I walked over to my car and opened the door which instantly turns on the music. The station it was on was the gentle Sirius XM Spa sounds of whatever; however, as I could’ve bet a monkey and won, those two previously mentioned songs jumped out at me one after an other on a station that would never have played them. I sat there, too stunned to react, until the third random song came on: “Johnny, Be Good.”

Little John, or “LJ”, as we knew him by, was Dru’s third son, whose life was cut short by an accidental shooting, at home. LJ was the fire on the firecracker. We were all devastated when he passed years ago. Dru never recovered from that loss; so, finally hearing that song brought the cosmic knowledge that our little neighborhood’s inhabitants were somehow all together. My mom and sister had welcomed Drudy into the heavenly fold and she and Little John were together again.

I can hear her laughter in my mind, a hearty belly laugh that filled the air with what else, but Love?

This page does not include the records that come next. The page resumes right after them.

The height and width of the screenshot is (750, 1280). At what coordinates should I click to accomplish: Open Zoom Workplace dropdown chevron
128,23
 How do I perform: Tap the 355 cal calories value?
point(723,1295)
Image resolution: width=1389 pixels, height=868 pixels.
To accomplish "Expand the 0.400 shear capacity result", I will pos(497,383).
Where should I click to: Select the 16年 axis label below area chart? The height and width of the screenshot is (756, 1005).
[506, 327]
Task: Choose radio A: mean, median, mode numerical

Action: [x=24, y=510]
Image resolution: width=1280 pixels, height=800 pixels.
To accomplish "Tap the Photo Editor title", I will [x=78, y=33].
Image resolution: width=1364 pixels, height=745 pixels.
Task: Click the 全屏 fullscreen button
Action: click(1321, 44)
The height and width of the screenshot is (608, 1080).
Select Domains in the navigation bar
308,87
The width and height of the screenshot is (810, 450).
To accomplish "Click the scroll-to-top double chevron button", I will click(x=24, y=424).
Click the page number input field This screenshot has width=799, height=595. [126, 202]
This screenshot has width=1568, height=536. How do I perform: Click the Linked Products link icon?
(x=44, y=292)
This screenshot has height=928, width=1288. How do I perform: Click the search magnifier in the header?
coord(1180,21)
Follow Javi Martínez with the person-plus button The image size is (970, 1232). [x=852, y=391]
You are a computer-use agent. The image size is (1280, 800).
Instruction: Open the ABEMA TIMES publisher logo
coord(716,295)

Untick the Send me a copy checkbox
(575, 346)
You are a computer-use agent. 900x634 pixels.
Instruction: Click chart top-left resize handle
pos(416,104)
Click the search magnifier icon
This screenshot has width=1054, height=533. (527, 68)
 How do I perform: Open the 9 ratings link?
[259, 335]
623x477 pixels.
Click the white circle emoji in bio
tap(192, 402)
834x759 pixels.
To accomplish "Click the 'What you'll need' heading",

Fly Free, Drudy. Till we meet again, know you’re forever loved.

I traveled back to Maryland on May 30th. I know that our time on this playing field is limited. I know my sister kicked the bucket when she could no longer see what she truly wanted. She was about to retire, had just purchased a retirement house but other than that, she’d be sitting in a chair crocheting and humming to herself for the rest of her days. That’s where I find myself today. I’m sitting in my very cooled living room, a few of my guitars are lined up awaiting tuning and my fingers. The place is immaculate except for the carpets needing shampooing in a few spots. What’s my next?

What’s YOUR next? Do you know? So many facets on this diamond called life. I know mine shines whenever I want it to, but right now, from here, I can’t see the forest for the trees. I’m like.. Universe! Send me all good things.

Thank you. Drudy, I’ll see you again, but hopefully, not anytime soon.

What do you do with a life you are grateful for, want to be alive for and have nothing but fun in?

I ask rhetorically.

Thank you, Peeps. I’m grateful for you.